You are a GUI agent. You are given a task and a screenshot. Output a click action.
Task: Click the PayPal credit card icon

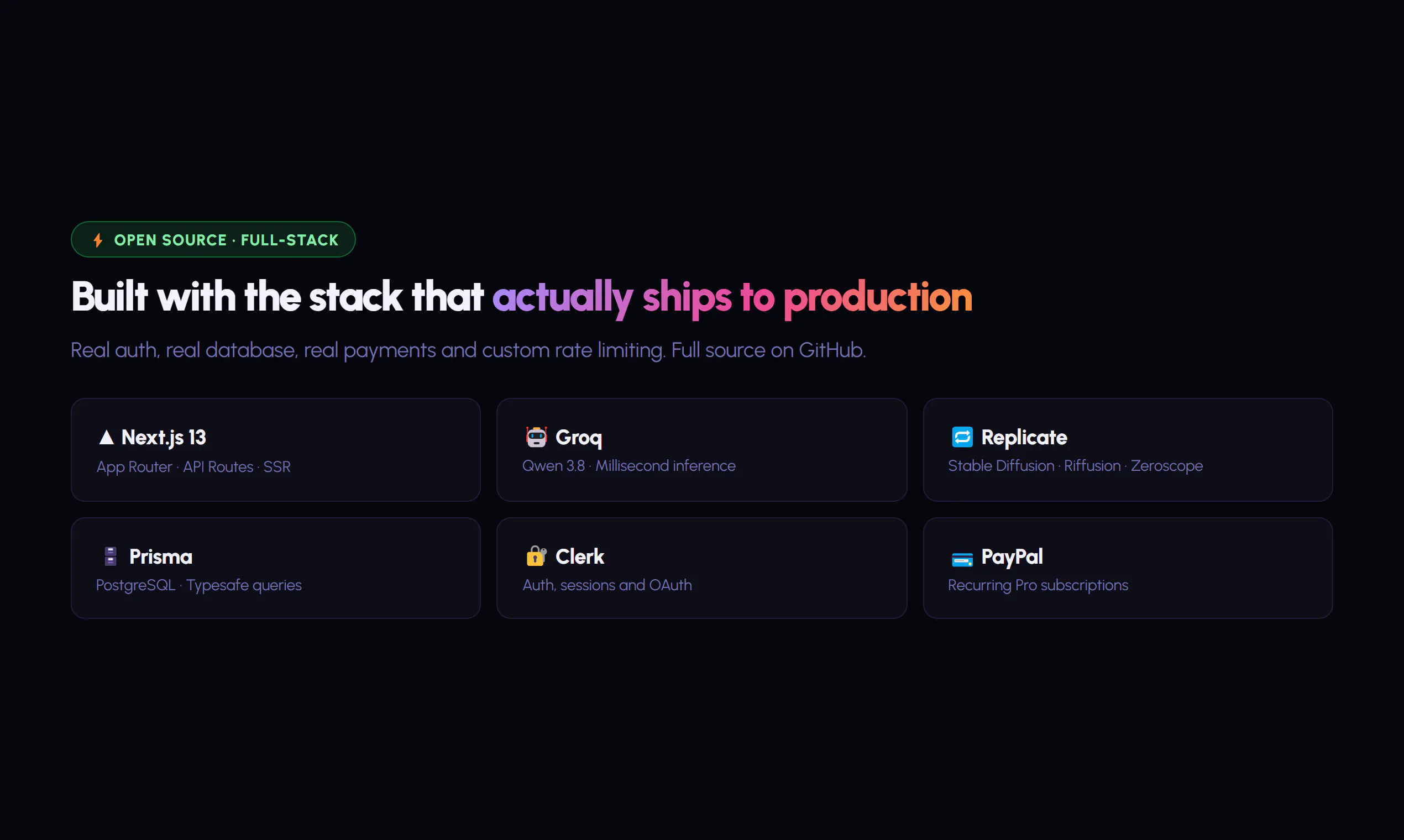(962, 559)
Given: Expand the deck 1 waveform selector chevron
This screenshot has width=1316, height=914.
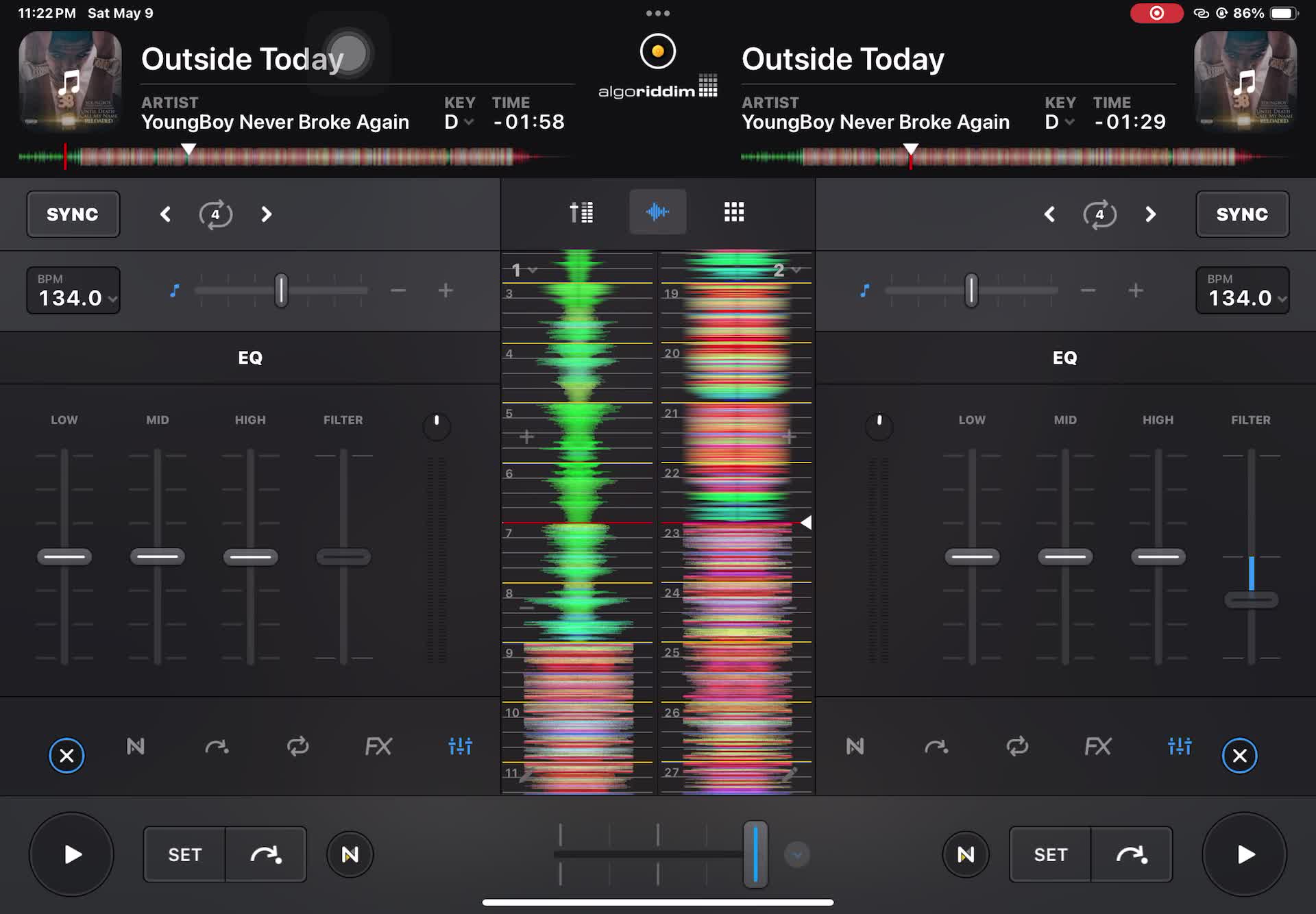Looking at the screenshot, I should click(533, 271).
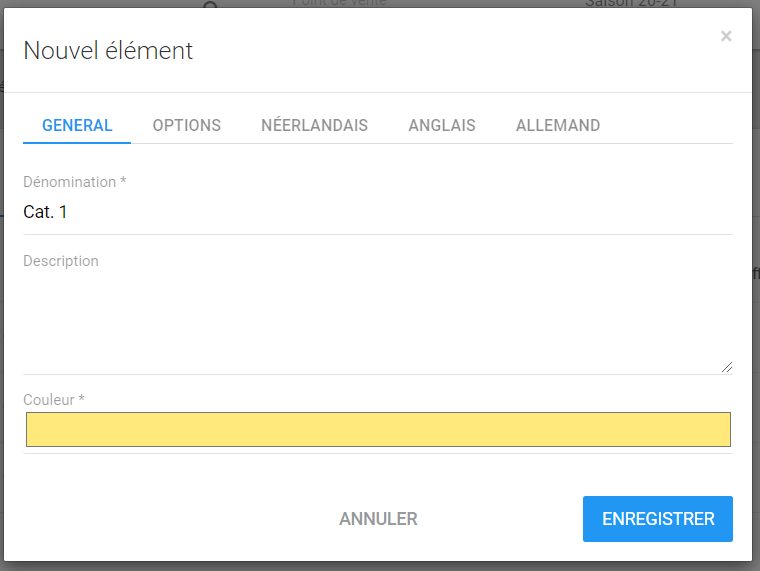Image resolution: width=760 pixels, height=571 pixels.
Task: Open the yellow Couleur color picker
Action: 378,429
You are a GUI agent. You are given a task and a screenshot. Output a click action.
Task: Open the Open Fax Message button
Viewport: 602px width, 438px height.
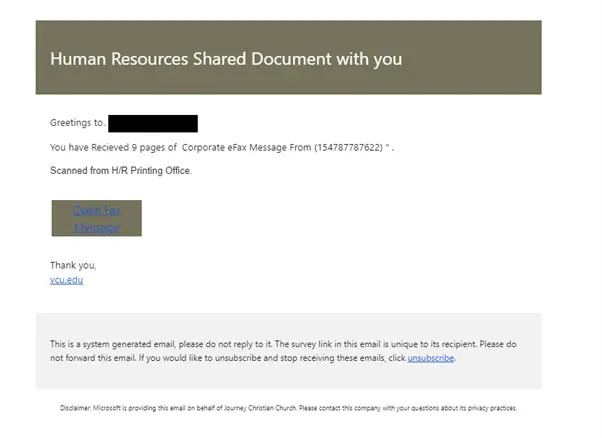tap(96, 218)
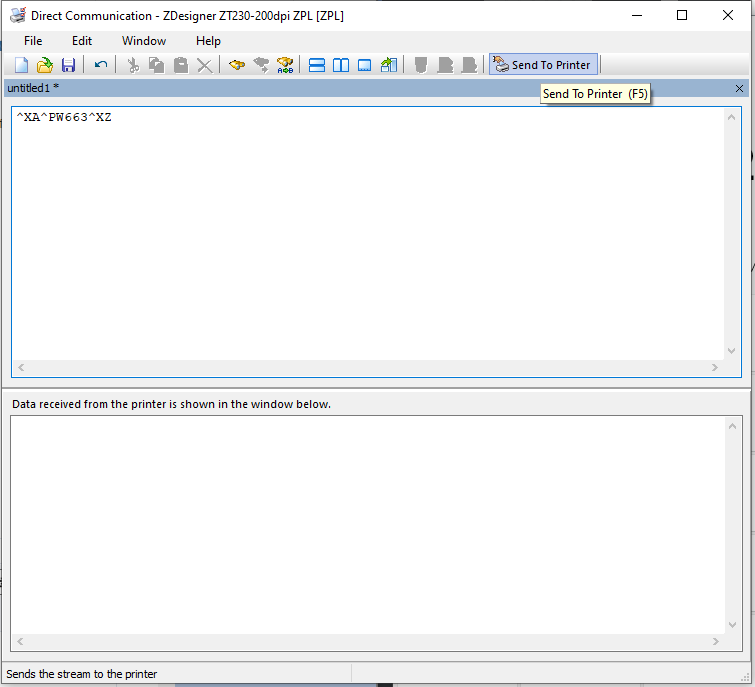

****

* [Set exercise] Reproduce the data above word for word, omitting the pictures.

* [Answer below]
You are a GUI agent. You are given a task and a screenshot. Output a click action.
Task: Click the PayPal credit card icon

(962, 559)
Given: Expand the deck 1 waveform selector chevron
This screenshot has width=1316, height=914.
Looking at the screenshot, I should click(533, 271).
Image resolution: width=760 pixels, height=571 pixels.
Task: Open the yellow Couleur color picker
Action: 378,429
You are a GUI agent. You are given a task and a screenshot. Output a click action.
Task: Open the Open Fax Message button
Viewport: 602px width, 438px height.
tap(96, 218)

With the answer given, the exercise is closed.